The Marvel universe is expanding once again — – this time making history. At the San Diego Comic Con in July, Marvel announced a new World of Wakanda series, penned by “Bad Feminist” author Roxane Gay, making this the first time in 77 years of publishing that a black woman has written for the comic book giant.

Sure, Marvel Comics has featured stories with powerful black female characters including Storm and Misty Knight (created by the local Cleveland author Tony Isabella), but not one has gotten her voice from a black female author. Are these recent developments truly progress?

As an avid reader of comics, and a frequent apologist, I had to wonder: how to think about Gene Luan Yang’s New Super-Man, the first issue of which was published this month by DC Comics, or the ongoing Black Panther by Ta-Nehisi Coates? I soon realized, though, that while these stories were written by men of color, they were still men. Even the exciting news of a new Invincible Iron Man series, in which Tony Stark will pass the torch to a 15-year- old black girl, Riri Williams, was muted a bit by the fact that her creator, Brian Michael Bendis, is a white man. “A black woman won’t pick up the paycheck for a story about a black girl, especially after Marvel has reaped so much goodwill and praise for introducing one?” critic Abraham Riesman asked in response to the news.

Perhaps even more disheartening is the fact that while Yang, Coates and Gay represent change in terms of hiring in superhero comics, we must remember that this is not these are not their day jobs. None of them will be the backbone of the industry. They are just visiting. There is still much work to be done to insure that the pillars of the comics industry are representative of those reading the stories. Another problem — one too large for this blog — is the erasure of women and people of color from the annals of the comics industry. (Many forget already that Jenette Kahn was the President of DC Comics for nearly 20 years.)

Still, I do want to celebrate the moves toward diversity in the realm of superhero comics. There are more women working at Marvel than ever before. Indeed, I praise Sana Amanat as one of Marvel’s best editors, and G. Willow Wilson, Chelsea Cain or Kelly Sue DeConnick as some of their strongest creators. However, I believe that we can celebrate and also ask for more. It is also problematic when some of the most iconic black female superheroes are still written by white men and have never been written by a black female creator.

While black women may not be writing for Marvel en masse, they are indeed creating comics.

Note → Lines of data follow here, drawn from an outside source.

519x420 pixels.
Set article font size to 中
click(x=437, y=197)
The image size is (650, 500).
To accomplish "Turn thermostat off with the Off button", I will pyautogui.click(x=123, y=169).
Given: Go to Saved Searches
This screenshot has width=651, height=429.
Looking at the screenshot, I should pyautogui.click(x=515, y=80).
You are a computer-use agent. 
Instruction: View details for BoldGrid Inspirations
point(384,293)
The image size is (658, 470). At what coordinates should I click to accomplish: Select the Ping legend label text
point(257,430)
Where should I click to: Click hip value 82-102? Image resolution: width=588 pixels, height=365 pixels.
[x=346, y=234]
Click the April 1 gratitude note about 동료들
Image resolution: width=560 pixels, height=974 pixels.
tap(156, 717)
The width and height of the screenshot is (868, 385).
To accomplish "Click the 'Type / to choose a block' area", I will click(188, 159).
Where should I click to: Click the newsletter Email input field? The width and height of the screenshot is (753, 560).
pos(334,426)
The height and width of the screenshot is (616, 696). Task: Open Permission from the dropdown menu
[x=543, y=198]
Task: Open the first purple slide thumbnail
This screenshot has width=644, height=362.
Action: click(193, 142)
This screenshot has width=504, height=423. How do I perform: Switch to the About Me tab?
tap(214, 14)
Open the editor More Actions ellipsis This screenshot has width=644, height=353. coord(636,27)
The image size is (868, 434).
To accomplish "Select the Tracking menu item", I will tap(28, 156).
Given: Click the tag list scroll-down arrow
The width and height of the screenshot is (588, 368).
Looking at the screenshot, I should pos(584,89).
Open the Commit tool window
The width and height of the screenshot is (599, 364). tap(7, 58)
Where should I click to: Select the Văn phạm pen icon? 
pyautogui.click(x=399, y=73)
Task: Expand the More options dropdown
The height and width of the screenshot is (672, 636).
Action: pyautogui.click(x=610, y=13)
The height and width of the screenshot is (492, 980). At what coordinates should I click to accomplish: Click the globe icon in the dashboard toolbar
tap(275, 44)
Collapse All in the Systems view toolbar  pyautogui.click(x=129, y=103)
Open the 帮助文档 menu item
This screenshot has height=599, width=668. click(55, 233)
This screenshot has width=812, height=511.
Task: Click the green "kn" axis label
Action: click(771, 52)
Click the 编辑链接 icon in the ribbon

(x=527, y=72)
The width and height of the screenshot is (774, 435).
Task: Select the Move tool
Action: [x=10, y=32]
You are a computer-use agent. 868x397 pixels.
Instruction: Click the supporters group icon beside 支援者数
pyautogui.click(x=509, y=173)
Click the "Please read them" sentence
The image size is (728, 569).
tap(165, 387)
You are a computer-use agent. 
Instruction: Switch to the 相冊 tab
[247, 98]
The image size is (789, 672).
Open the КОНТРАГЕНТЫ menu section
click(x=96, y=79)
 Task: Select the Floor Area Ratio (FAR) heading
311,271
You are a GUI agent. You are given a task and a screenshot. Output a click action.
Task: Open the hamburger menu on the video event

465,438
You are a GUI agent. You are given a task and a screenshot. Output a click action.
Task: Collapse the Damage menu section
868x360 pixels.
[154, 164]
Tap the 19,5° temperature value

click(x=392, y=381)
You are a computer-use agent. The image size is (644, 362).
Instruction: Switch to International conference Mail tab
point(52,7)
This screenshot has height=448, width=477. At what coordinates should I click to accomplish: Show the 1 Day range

You can find a list of creators at Ormes Society, named for Jackie Ormes, who was the first female African-American cartoonist to produce a syndicated comic strip. (You can learn more of her story in Jackie Ormes: The First African American Woman Cartoonist.) Other notable black women include Felicia D. Henderson, who wrote for DC Comics with Teen Titans and Static Shock and Whit Taylor, who has won the Glyph Comics Award.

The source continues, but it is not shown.